*PROBLEM STATEMENT*.
Find the line with "Open the bank icon with badge 5" in the entries below, then output every line from it down to the line with "Given: Expand the", exactly and with no pictures.

[Dataset entries]
---*---

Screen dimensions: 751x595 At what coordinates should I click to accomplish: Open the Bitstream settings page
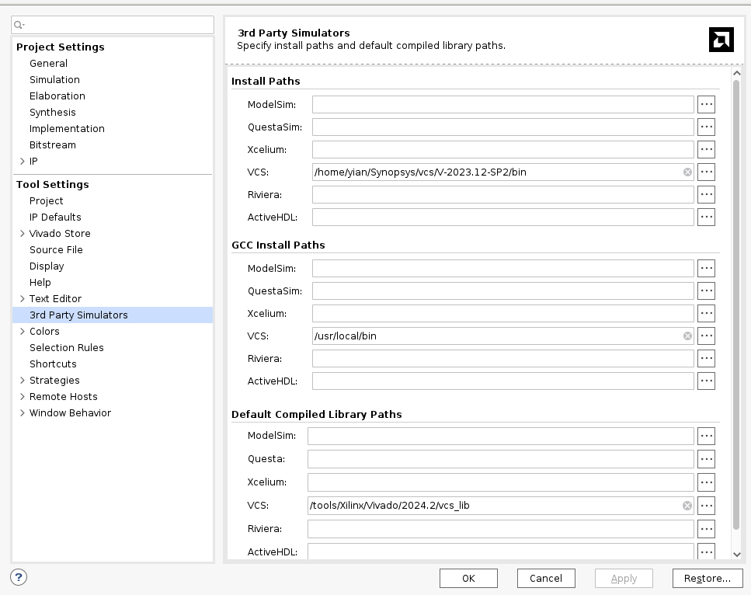click(x=53, y=144)
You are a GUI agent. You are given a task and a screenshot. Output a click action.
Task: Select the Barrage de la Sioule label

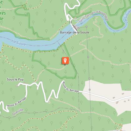coord(75,32)
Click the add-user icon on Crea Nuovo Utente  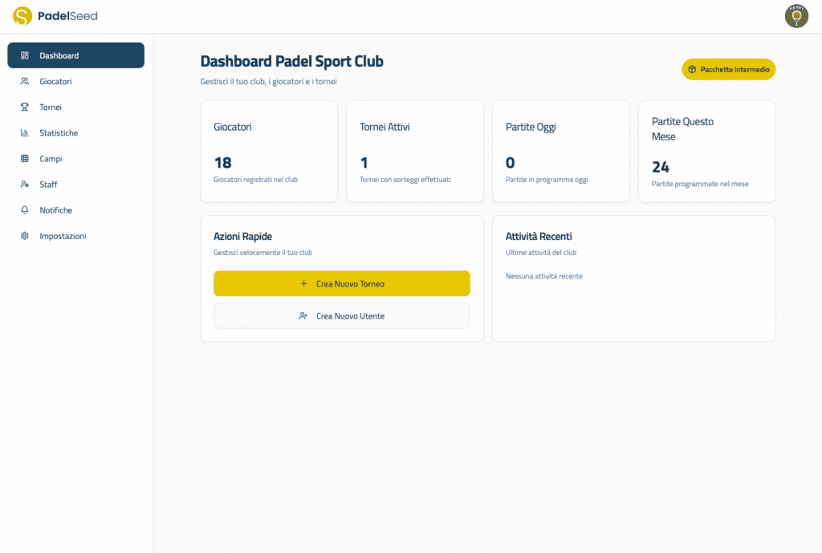304,315
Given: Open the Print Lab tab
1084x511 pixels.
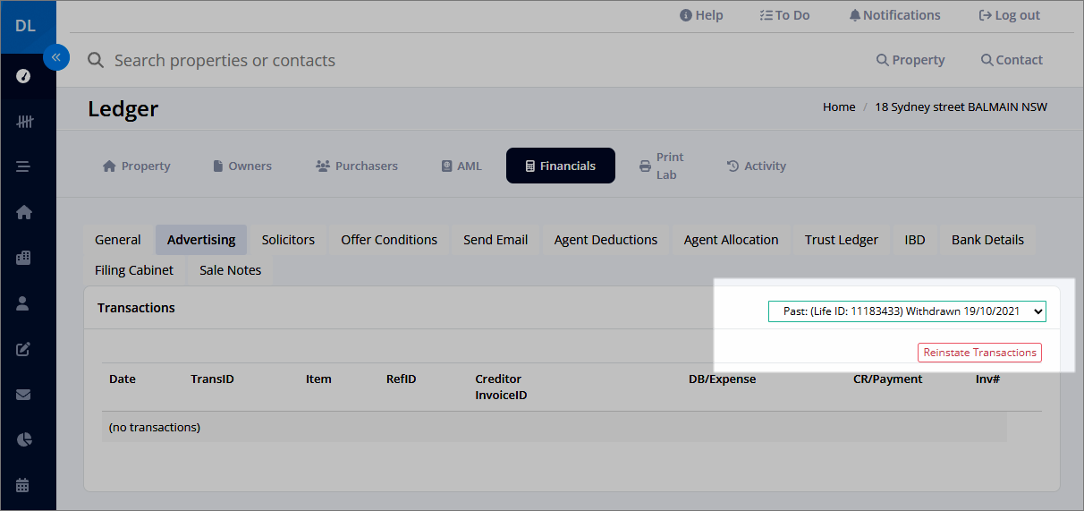Looking at the screenshot, I should tap(662, 166).
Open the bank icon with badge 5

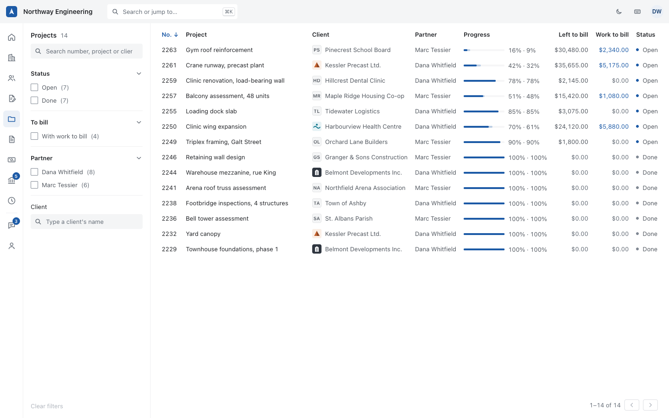(12, 180)
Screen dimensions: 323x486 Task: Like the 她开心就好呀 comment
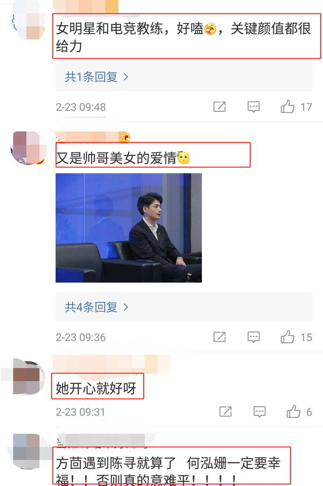[x=293, y=412]
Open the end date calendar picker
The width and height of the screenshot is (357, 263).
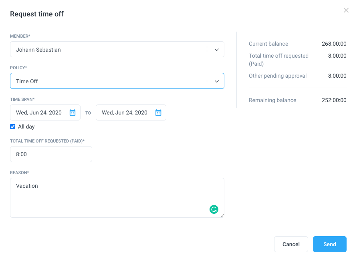[x=158, y=112]
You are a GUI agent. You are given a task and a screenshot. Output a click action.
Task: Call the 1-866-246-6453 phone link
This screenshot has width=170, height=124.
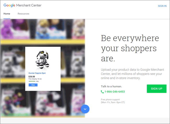(x=115, y=92)
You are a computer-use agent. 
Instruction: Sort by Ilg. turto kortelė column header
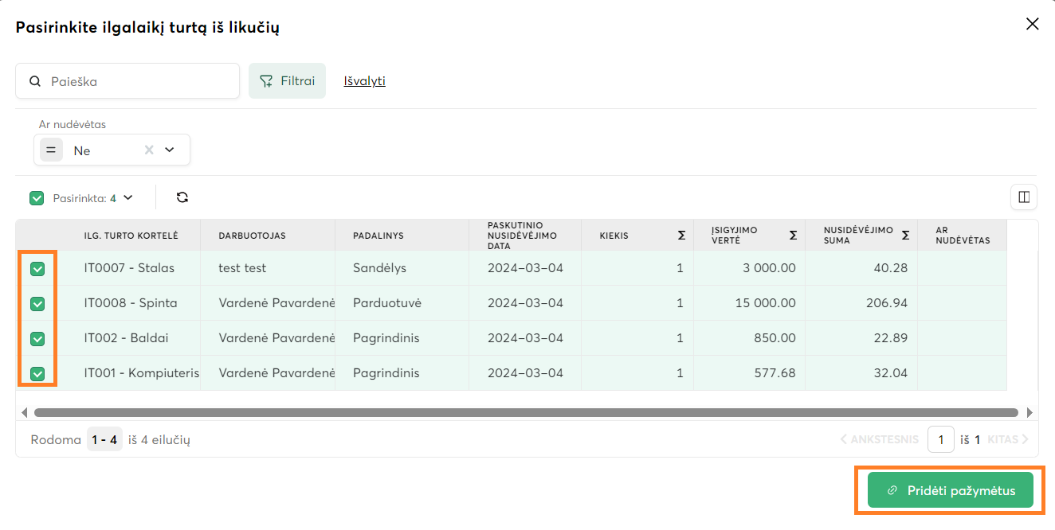(131, 236)
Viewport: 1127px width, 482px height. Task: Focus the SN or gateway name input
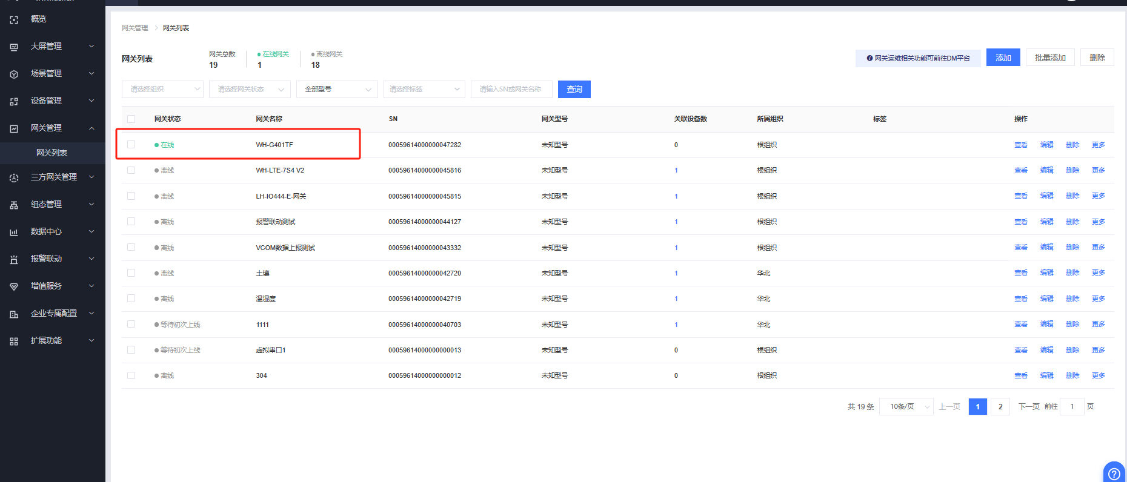[511, 89]
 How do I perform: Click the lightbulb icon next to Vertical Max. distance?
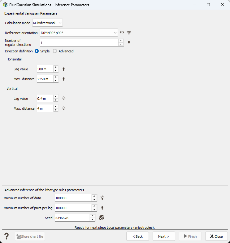(64, 108)
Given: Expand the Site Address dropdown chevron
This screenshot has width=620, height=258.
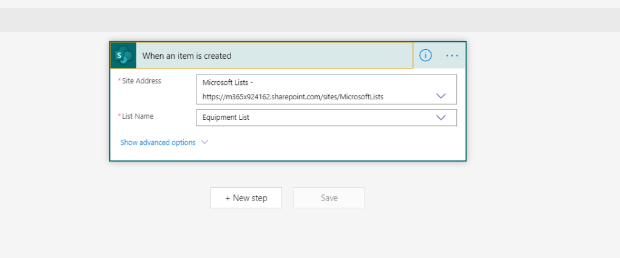Looking at the screenshot, I should pyautogui.click(x=441, y=96).
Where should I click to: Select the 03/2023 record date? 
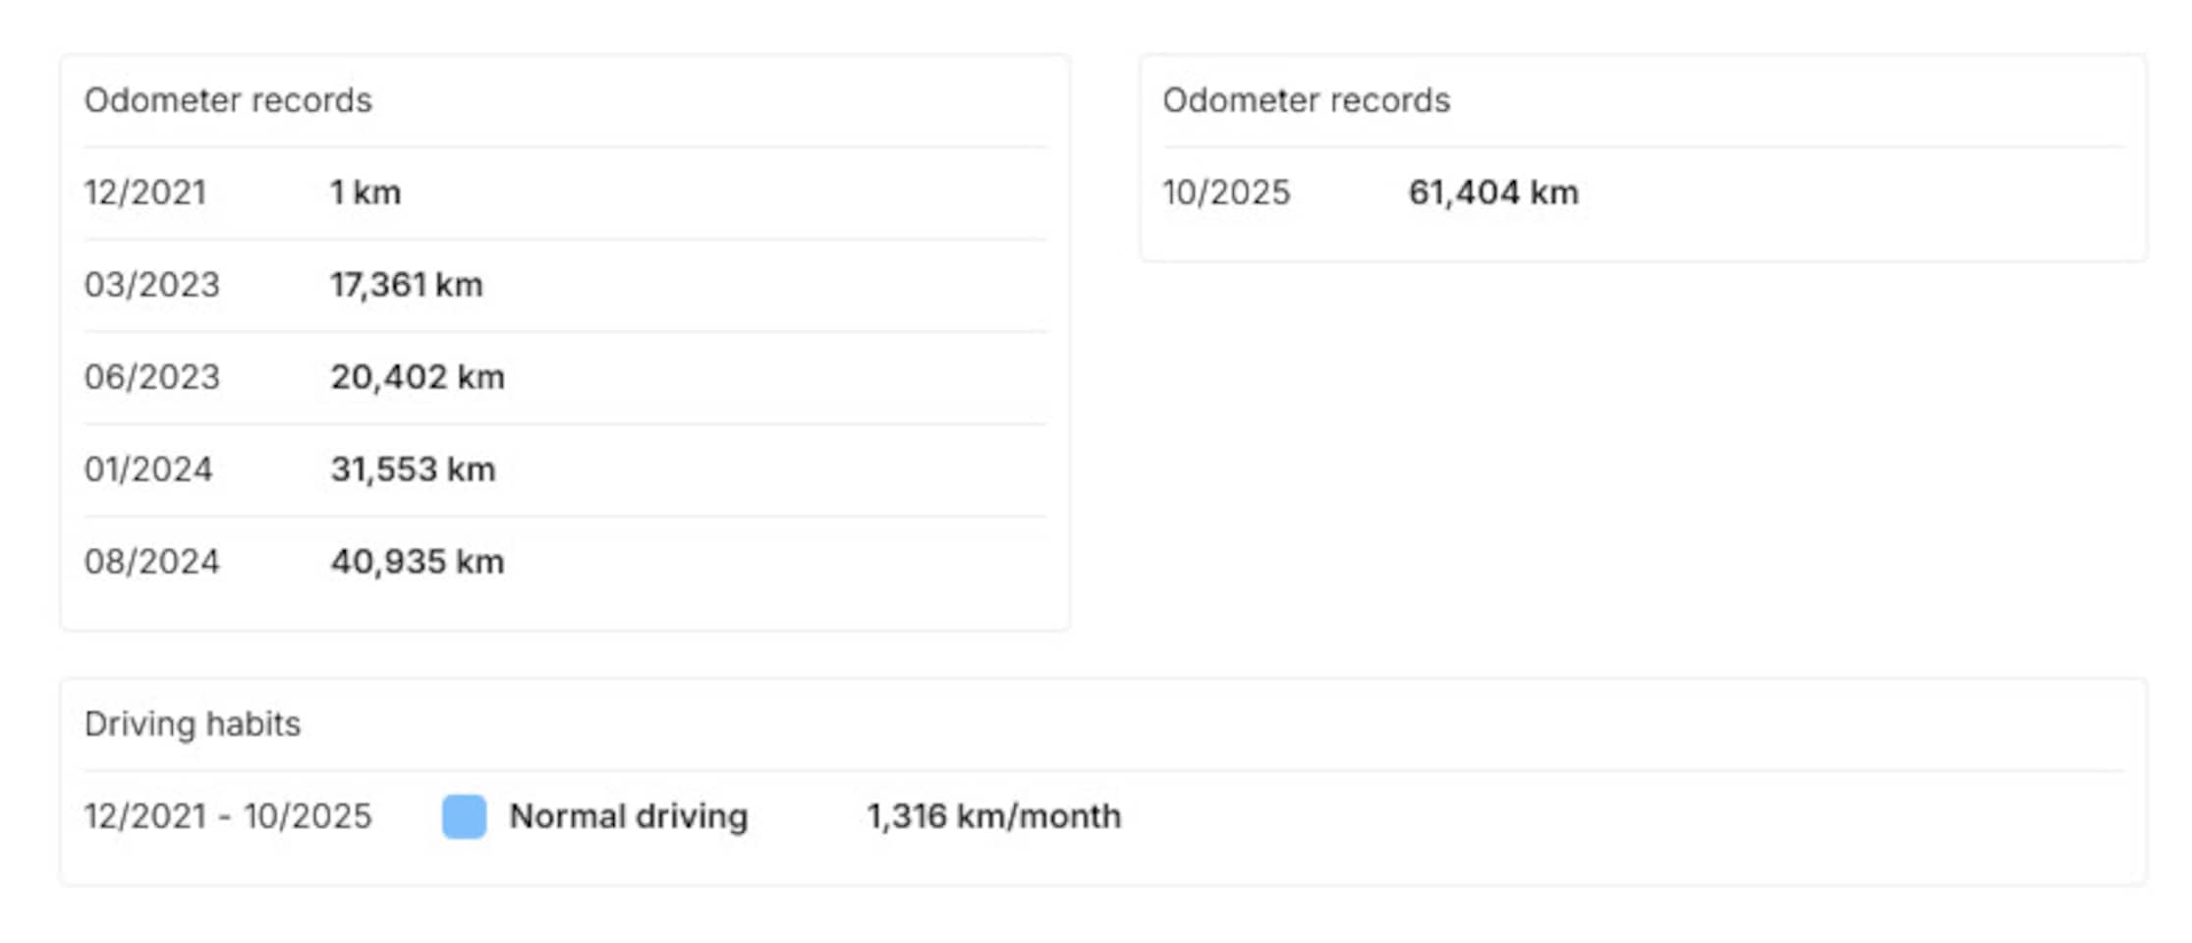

---*---

*TASK ANSWER*.
Open the bank icon with badge 5

(12, 180)
Screen dimensions: 323x486 Task: Like the 她开心就好呀 comment
[x=293, y=412]
Open the end date calendar picker
The width and height of the screenshot is (357, 263).
[x=158, y=112]
You are a GUI agent. You are given a task and a screenshot. Output a click action.
Task: Call the 1-866-246-6453 phone link
This screenshot has width=170, height=124.
(x=115, y=92)
You are a computer-use agent. 
Instruction: Sort by Ilg. turto kortelė column header
(131, 236)
Viewport: 1127px width, 482px height. Task: Focus the SN or gateway name input
[511, 89]
 How do I perform: Click the lightbulb icon next to Vertical Max. distance?
(64, 108)
Given: Expand the Site Address dropdown chevron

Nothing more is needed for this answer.